Passei a mão nos olhos rapidamente pra despistar qualquer umidade que se acumulasse ali. Eu não ia chorar na frente dele, nunca. Meu travesseiro estava no andar de cima, pronto pra ser encharcado com a minha tristeza. Não ali, ali nunca.
— Eu aceitei que nenhum de nós dois pode controlar o que aconteceu. Aceitei que foi o destino... — Dei de ombros, parecendo uma velha conformada com as tragédias da vida. Voltei meu olhar pra ele, pra tentar captar alguma emoção naqueles olhos escuros. — Você nunca vai acreditar em mim, né?
— Eu tô te dando o benefício da minha dúvida. — Falou com sinceridade, terminando o segundo copo e já se preparando pra o encher de novo.
— Posso beber com você? — Perguntei, sentando no banco da ponta onde eu tava, um metro distante dele. Ele não respondeu, mas se esticou e pegou um como o dele atrás do balcão e colocou na minha frente. Eu entendi aquilo como uma afirmativa.
Enchi o fundo do meu copo, peguei um gelo na cozinha e bebi em silêncio. Ele não olhava mais pra mim, mas pro próprio copo. Ninguém disse nada por um tempo bem grande... até que eu tive que tomar uma escolha. Ou ficava ali e quebrava aquele gelo, ou subia pra tentar dormir com a minha filha.— Ser dono da Rocinha é tudo o que a gente sonhava? — Perguntei, também olhando pro líquido do meu copo, evitando o olhar dele.

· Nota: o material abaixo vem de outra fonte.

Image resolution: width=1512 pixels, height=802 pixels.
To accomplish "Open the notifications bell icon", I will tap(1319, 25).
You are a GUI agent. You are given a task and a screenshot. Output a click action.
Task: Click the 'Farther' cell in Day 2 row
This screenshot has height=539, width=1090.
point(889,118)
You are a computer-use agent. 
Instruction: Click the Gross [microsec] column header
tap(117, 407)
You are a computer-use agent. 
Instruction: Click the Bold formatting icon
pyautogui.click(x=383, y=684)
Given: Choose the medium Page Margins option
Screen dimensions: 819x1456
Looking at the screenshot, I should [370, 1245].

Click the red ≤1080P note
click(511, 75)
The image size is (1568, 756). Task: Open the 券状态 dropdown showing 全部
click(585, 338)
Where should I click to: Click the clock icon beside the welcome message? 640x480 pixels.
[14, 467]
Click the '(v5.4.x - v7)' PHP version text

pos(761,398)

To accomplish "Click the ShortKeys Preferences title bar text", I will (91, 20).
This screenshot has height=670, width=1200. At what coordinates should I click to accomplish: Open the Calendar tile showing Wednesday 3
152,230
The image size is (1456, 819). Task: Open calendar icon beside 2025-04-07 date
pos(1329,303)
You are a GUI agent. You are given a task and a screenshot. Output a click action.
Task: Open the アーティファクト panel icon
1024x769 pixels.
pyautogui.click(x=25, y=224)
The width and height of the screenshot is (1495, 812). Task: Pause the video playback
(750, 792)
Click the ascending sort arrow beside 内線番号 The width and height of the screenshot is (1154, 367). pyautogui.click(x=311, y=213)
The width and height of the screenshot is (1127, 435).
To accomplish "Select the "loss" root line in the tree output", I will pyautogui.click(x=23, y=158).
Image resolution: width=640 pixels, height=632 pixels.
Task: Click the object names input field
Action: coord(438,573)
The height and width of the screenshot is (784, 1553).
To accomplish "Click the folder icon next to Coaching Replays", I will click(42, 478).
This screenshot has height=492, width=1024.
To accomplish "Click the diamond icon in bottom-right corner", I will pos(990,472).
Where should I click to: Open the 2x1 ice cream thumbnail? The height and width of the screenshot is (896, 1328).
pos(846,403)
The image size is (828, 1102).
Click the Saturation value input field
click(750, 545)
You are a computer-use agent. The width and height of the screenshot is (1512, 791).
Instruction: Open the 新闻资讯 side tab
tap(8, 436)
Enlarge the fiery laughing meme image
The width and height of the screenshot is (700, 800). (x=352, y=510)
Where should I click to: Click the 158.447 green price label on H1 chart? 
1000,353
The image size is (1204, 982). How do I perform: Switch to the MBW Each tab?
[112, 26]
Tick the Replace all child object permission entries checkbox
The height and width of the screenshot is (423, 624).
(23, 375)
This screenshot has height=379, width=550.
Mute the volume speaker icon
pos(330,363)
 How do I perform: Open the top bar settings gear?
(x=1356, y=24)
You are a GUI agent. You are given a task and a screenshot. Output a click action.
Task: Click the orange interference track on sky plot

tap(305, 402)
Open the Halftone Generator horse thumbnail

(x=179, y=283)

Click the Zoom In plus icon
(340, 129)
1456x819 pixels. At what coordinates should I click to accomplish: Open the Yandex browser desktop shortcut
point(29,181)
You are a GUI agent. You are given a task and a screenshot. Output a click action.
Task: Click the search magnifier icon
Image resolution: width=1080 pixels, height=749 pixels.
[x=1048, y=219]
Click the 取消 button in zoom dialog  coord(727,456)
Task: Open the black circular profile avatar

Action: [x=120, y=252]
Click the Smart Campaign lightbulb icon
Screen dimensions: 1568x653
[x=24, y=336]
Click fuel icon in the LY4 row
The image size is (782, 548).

— Depende, po. — Falou de um jeito muito dele.
— Do que?
— Do ponto de vista. — Ele completou, mas não desenvolveu.
— Eu só vejo vantagens. O dinheiro, a moral, as mulheres... — Dei de ombros. — Pera, eu já sei. Te deixa exausto...
Ele me olhou de canto, escondendo a surpresa no olhar com uma golada no seu copo.
— É, é isso. Essa favela me esgota. — Confessou. — Era mais fácil quando eu era gerente, eu tinha mais liberdade e menos responsabilidade naquela época.
— Menos poder também. — Relembrei.
— E tu acha que eu faço só o que eu quero aqui dentro? — Ele riu, negando com a cabeça e virando o resto do copo na boca. Quando mais ele ia aguentar?
— Claro que não, eu sei o que é estar em posição de liderança numa organização criminosa. O meu lance só é um pouco mais sofisticado. — Dei de ombros. — Eu só fazia 60% do que eu queria de verdade.
— Eu faço 50% e olhe lá. — Falou. — O resto eu ignoro pelo meu bem e pelo bem dessa favela. Tem que ter inteligência e tranquilidade pra não fazer merda e acabar que nem o Caburé.
— É... — Concordei. — Pelo menos você tem cabeça e perfil pra isso. Não duvido nada que tu consiga ficar muitos anos a frente dessa favela.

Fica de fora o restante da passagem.